PLANNERS have been urged to reject a proposal to transform the site of the country’s first purpose-built prison into a 21st century leisure and retail hub.

Residents have appealed to Hambleton District Council’s planning committee, ahead of it examining the authority’s joint scheme with developers Wykeland Group to launch what has been described as “Northallerton’s most significant regeneration scheme for decades”.

While the authority says the £17m Treadmills scheme on the 3.5-acre site of Northallerton Prison – which closed almost five years ago – will create “an exciting new retail, leisure and business destination”, some residents claim it will exacerbate traffic issues, wreck heritage features and dominate the surrounding area.

The plans include a four-screen cinema with three restaurants underneath, a newly-created civic square and performance space, as well as a heritage centre displaying memorabilia and archives from the jail, shops, offices, flats and car parking.
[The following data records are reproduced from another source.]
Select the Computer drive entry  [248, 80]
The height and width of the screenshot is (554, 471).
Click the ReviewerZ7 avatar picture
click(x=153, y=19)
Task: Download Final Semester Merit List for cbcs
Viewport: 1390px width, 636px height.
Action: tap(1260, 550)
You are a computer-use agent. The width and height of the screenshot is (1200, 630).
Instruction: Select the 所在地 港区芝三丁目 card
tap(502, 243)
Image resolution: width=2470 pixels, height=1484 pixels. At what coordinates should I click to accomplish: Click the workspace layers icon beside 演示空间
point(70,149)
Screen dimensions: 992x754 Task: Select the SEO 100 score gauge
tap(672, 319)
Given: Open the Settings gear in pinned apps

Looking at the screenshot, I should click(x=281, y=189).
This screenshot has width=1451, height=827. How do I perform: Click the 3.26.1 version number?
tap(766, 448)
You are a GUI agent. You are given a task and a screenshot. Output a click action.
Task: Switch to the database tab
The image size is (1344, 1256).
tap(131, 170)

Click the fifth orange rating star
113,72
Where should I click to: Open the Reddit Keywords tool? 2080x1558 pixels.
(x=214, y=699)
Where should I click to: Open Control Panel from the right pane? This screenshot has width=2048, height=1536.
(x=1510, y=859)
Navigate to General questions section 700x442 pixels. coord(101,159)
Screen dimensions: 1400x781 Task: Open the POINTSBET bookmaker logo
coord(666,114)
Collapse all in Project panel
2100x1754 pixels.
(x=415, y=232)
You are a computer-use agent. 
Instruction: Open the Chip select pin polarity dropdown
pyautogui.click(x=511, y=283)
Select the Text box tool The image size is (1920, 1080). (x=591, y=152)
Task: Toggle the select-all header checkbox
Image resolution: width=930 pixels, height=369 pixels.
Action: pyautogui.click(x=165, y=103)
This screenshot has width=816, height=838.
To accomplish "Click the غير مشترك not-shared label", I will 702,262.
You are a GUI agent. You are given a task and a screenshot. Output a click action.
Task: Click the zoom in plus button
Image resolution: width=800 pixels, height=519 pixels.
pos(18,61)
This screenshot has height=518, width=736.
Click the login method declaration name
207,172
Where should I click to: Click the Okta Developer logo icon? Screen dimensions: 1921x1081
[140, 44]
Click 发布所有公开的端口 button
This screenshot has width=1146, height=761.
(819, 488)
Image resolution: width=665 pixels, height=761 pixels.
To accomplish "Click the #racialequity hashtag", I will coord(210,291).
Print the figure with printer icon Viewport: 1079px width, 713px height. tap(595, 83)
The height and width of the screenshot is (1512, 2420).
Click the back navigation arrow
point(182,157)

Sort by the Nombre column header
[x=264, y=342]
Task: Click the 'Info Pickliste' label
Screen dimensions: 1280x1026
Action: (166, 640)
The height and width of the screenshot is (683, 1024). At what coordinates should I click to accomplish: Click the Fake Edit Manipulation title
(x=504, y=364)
The council says the conversion of the site’s five remaining listed former prison buildings, including the 1818 female wing, would be carried out sensitively.

But in a letter of objection over the scheme, Diane and Brian Jennings, of Romanby, said such was the historic importance of the women’s block that it should be preserved as a living museum.

Echoing other objections, they added the planned cinema was totally out of scale and sympathy with the nearby listed buildings.

They stated: “The proposed plans will totally destroy this valuable and irreplaceable part of the history of Northallerton and our nation.

“Northallerton Prison is famous throughout the country and should be preserved physically, not just in pictures on a wall or screen to view, in a foyer as proposed, or by calling the site Treadmills.”

Other residents said the development would aggravate traffic issues and the council should be encouraging the use of more than a dozen empty premises on the High Street before giving permission for more retail units.

Meanwhile, charitable venture Northallerton Forum, which regularly screens movies, has warned of the impact of the proposed cinema could have on its community activities.

Council leader, Councillor Mark Robson, said empty shop premises in the town were a reflection of the retail market and that with careful management traffic congestion in the area could be eased. He said: “Should the development be passed we expect that it will complement the High Street. You get a mixed reaction whatever you propose, but we believe it will be good for the county town.”

If the scheme receives planning consent it is anticipated building work will get underway in the spring.